- [Stored data]:

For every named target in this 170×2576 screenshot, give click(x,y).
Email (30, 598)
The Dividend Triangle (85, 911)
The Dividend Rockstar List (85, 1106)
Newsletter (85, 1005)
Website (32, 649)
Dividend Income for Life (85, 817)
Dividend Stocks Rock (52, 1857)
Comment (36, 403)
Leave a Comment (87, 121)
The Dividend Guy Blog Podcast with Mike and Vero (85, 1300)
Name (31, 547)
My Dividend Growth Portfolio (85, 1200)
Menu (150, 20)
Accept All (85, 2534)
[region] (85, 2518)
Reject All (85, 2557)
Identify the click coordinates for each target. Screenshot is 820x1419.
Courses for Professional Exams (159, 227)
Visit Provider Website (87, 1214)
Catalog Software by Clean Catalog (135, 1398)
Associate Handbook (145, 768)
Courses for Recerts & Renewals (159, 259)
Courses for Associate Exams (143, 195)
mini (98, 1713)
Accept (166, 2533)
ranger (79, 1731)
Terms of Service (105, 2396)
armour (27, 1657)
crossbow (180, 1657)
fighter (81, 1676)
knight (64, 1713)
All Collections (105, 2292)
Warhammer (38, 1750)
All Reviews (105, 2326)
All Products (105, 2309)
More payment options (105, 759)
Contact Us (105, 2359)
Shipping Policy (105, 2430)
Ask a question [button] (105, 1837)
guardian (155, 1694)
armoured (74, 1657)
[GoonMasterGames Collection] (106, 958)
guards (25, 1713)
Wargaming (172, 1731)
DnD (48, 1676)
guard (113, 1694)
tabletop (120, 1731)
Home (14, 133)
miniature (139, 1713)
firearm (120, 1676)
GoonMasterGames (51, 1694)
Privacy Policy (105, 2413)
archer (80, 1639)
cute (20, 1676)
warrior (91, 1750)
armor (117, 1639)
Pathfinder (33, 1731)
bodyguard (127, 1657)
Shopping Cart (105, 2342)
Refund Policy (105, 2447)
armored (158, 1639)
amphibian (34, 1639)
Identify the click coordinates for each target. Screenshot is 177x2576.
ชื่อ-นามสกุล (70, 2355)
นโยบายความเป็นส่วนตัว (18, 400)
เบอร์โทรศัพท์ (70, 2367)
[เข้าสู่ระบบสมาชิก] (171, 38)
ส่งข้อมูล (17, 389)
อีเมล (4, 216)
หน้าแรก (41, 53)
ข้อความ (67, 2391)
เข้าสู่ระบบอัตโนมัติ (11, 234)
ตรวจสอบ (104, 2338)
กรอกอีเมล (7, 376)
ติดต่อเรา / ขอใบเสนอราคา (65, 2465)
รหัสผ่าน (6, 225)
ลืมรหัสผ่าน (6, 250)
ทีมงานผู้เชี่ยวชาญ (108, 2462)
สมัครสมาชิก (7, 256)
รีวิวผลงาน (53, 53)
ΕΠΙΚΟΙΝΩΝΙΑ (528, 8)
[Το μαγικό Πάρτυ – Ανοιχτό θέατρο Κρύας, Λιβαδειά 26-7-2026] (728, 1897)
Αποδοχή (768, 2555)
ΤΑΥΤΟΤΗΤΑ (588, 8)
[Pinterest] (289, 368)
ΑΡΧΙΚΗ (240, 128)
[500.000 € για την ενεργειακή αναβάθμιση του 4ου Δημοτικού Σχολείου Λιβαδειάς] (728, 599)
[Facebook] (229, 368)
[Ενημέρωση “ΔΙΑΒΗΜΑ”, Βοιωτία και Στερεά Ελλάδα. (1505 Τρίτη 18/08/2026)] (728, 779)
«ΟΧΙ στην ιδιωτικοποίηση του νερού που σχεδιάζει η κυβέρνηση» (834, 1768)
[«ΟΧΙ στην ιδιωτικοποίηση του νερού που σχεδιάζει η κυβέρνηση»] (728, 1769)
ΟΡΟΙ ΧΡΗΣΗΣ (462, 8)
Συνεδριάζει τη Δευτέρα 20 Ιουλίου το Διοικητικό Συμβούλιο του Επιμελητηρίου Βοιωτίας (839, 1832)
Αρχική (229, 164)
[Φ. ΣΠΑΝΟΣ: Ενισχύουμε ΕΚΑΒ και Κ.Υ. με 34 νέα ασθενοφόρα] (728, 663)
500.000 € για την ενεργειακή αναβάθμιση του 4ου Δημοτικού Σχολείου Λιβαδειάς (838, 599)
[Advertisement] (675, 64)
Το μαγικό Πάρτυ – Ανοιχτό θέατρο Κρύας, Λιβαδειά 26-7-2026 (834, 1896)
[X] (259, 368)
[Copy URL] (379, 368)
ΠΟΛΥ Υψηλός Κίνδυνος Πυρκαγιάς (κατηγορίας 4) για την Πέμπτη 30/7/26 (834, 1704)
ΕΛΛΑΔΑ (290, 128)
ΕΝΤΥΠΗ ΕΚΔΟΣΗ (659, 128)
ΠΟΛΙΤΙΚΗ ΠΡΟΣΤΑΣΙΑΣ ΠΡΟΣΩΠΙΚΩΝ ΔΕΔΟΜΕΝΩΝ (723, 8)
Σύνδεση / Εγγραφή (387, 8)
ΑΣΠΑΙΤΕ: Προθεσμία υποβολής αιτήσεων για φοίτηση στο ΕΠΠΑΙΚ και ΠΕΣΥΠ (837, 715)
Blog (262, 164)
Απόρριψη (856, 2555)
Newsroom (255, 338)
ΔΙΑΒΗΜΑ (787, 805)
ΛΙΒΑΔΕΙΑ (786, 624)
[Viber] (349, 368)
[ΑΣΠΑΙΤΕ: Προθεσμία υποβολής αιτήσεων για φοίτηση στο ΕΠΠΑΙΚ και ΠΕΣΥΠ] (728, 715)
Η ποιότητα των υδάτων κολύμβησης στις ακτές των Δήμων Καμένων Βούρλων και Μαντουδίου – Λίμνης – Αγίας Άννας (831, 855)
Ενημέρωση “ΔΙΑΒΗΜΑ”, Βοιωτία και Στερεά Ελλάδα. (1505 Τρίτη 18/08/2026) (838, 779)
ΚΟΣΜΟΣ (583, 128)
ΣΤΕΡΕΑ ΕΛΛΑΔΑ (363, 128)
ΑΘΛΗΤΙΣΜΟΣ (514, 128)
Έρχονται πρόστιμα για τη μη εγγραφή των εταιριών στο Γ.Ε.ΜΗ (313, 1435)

- [HOW TO COMPLETE THIS TASK]: Copy out the lines above word for word, stopping after the line containing "Catalog Software by Clean Catalog (135, 1398)".

- [OUTPUT]:
For every named target in this 170×2576 screenshot, give click(x,y).
Email (30, 598)
The Dividend Triangle (85, 911)
The Dividend Rockstar List (85, 1106)
Newsletter (85, 1005)
Website (32, 649)
Dividend Income for Life (85, 817)
Dividend Stocks Rock (52, 1857)
Comment (36, 403)
Leave a Comment (87, 121)
The Dividend Guy Blog Podcast with Mike and Vero (85, 1300)
Name (31, 547)
My Dividend Growth Portfolio (85, 1200)
Menu (150, 20)
Accept All (85, 2534)
[region] (85, 2518)
Reject All (85, 2557)
Identify the click coordinates for each target. Screenshot is 820x1419.
Courses for Professional Exams (159, 227)
Visit Provider Website (87, 1214)
Catalog Software by Clean Catalog (135, 1398)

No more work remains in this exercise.